There’s nothing better than warming up a cup of soup on a crisp autumn day (even if those days are few and far between in Central Florida). Available seasonally at Sunshine Seasons in the Land pavilion at Epcot, this delicious Pumpkin Soup is vegan and gluten-friendly too!

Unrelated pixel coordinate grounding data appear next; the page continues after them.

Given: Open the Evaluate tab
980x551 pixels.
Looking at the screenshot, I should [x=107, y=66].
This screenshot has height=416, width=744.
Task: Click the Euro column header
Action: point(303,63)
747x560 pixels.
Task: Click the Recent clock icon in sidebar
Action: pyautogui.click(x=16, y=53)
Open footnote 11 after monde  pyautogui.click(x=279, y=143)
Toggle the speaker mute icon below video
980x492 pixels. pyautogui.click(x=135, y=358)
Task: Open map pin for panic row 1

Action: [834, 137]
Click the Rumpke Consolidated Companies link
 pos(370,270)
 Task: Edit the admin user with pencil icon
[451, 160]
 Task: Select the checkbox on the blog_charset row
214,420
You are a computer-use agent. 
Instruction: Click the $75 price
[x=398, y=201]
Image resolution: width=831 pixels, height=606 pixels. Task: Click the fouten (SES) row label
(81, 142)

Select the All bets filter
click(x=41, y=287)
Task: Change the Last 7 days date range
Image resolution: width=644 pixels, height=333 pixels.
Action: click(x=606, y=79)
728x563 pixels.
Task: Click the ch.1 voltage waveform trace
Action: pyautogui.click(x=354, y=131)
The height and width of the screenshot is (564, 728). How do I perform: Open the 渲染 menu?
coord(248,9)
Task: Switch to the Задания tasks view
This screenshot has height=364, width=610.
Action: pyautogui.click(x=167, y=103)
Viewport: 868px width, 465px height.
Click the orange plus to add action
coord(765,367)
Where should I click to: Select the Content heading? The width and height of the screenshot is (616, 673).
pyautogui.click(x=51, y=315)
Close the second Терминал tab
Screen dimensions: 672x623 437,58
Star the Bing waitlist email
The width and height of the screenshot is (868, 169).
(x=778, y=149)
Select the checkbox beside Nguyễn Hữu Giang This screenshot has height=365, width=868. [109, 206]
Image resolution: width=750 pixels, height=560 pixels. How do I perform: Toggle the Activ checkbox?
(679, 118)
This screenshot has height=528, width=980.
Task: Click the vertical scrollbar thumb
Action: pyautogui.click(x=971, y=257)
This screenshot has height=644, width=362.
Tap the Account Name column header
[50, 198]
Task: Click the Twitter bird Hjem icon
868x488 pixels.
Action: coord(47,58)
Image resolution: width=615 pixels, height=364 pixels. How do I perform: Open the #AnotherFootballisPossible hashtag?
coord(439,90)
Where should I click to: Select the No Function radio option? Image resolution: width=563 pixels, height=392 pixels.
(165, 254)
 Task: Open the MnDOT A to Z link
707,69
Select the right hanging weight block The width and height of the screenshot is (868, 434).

An easy recipe that is sure to impress, this soup makes a great side dish, or serve it with salad or a hearty piece of crusty bread as a main course.

Serves 6-8

2 tablespoons olive oil
1 small white onion, diced
1 cup diced butternut squash (skin and seeds removed)
3 cups canned pumpkin (approximately 1½ 15 ounce cans)
1 tablespoon light agave syrup
2 cups water
¼ cup apple juice concentrate
2 teaspoons vegetable bouillon
½ teaspoon curry powder
1 teaspoon coarse salt
½ teaspoon white pepper
½ teaspoon cinnamon
1 cup coconut milk

  1. Heat olive oil in large pot over medium high heat. Add onion and butternut squash and sauté for 8 to 10 minutes or until tender.
  2. Add remaining ingredients. Stir to combine and bring just to a boil.
  3. Reduce to medium low heat. Simmer for 30-45 minutes until completely cooked and tender. Stir occasionally.
  4. Transfer soup to a blender and puree until smooth.